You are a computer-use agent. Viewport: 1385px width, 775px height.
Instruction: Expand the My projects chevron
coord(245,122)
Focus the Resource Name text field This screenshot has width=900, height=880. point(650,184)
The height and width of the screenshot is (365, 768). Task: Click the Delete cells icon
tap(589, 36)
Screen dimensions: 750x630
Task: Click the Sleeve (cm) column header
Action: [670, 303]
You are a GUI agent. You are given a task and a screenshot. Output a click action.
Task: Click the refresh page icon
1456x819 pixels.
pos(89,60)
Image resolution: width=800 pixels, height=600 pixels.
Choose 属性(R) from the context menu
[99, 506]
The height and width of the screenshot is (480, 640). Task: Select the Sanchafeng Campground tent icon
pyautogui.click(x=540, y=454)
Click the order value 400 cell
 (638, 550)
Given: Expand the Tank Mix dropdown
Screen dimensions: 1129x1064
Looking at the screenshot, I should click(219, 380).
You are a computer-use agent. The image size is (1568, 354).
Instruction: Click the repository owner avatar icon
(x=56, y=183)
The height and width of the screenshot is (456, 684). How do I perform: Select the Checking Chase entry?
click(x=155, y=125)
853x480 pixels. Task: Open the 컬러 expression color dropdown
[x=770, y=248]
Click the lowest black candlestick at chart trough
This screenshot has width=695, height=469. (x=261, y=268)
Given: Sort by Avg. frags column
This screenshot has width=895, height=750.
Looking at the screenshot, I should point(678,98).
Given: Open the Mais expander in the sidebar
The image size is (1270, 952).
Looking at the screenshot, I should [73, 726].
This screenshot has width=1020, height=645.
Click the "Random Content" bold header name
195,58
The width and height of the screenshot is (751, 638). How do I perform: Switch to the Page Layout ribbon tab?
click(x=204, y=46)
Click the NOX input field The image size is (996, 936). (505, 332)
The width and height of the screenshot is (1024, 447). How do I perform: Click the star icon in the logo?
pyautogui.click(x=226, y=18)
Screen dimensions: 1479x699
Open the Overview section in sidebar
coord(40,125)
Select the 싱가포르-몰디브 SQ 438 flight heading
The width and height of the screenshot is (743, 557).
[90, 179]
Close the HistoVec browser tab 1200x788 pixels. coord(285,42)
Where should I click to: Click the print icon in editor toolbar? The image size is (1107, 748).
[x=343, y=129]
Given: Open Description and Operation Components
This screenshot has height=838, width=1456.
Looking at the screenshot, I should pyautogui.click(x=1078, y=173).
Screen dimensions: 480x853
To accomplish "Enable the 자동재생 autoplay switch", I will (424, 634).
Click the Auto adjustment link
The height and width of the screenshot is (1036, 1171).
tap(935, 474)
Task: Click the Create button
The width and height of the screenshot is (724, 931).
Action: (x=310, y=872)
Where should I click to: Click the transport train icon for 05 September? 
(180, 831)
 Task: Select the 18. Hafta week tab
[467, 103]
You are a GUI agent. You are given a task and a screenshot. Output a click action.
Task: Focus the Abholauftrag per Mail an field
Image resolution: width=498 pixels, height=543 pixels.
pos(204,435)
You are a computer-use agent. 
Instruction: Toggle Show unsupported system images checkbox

▶ _Exercise_
Return the listing above word for word.

▶ _Result of the exercise_
You are a computer-use agent. Viewport: 1385px width, 775px height.
Instruction: Expand the My projects chevron
coord(245,122)
Focus the Resource Name text field This screenshot has width=900, height=880. point(650,184)
The height and width of the screenshot is (365, 768). Task: Click the Delete cells icon
tap(589, 36)
Screen dimensions: 750x630
Task: Click the Sleeve (cm) column header
Action: [670, 303]
You are a GUI agent. You are given a task and a screenshot. Output a click action.
Task: Click the refresh page icon
1456x819 pixels.
pos(89,60)
Image resolution: width=800 pixels, height=600 pixels.
Choose 属性(R) from the context menu
[99, 506]
The height and width of the screenshot is (480, 640). Task: Select the Sanchafeng Campground tent icon
pyautogui.click(x=540, y=454)
Click the order value 400 cell
 (638, 550)
Given: Expand the Tank Mix dropdown
Screen dimensions: 1129x1064
Looking at the screenshot, I should click(219, 380).
You are a computer-use agent. The image size is (1568, 354).
Instruction: Click the repository owner avatar icon
(x=56, y=183)
The height and width of the screenshot is (456, 684). How do I perform: Select the Checking Chase entry?
click(x=155, y=125)
853x480 pixels. Task: Open the 컬러 expression color dropdown
[x=770, y=248]
Click the lowest black candlestick at chart trough
This screenshot has width=695, height=469. (x=261, y=268)
Given: Sort by Avg. frags column
This screenshot has width=895, height=750.
Looking at the screenshot, I should point(678,98).
Given: Open the Mais expander in the sidebar
The image size is (1270, 952).
Looking at the screenshot, I should [73, 726].
This screenshot has width=1020, height=645.
Click the "Random Content" bold header name
195,58
The width and height of the screenshot is (751, 638). How do I perform: Switch to the Page Layout ribbon tab?
click(x=204, y=46)
Click the NOX input field The image size is (996, 936). (505, 332)
The width and height of the screenshot is (1024, 447). How do I perform: Click the star icon in the logo?
pyautogui.click(x=226, y=18)
Screen dimensions: 1479x699
Open the Overview section in sidebar
coord(40,125)
Select the 싱가포르-몰디브 SQ 438 flight heading
The width and height of the screenshot is (743, 557).
[90, 179]
Close the HistoVec browser tab 1200x788 pixels. coord(285,42)
Where should I click to: Click the print icon in editor toolbar? The image size is (1107, 748).
[x=343, y=129]
Given: Open Description and Operation Components
This screenshot has height=838, width=1456.
Looking at the screenshot, I should pyautogui.click(x=1078, y=173).
Screen dimensions: 480x853
To accomplish "Enable the 자동재생 autoplay switch", I will (424, 634).
Click the Auto adjustment link
The height and width of the screenshot is (1036, 1171).
tap(935, 474)
Task: Click the Create button
The width and height of the screenshot is (724, 931).
Action: (x=310, y=872)
Where should I click to: Click the transport train icon for 05 September? 
(180, 831)
 Task: Select the 18. Hafta week tab
[467, 103]
You are a GUI agent. You are given a task and a screenshot. Output a click action.
Task: Focus the Abholauftrag per Mail an field
Image resolution: width=498 pixels, height=543 pixels.
pos(204,435)
You are a computer-use agent. 
Instruction: Toggle Show unsupported system images checkbox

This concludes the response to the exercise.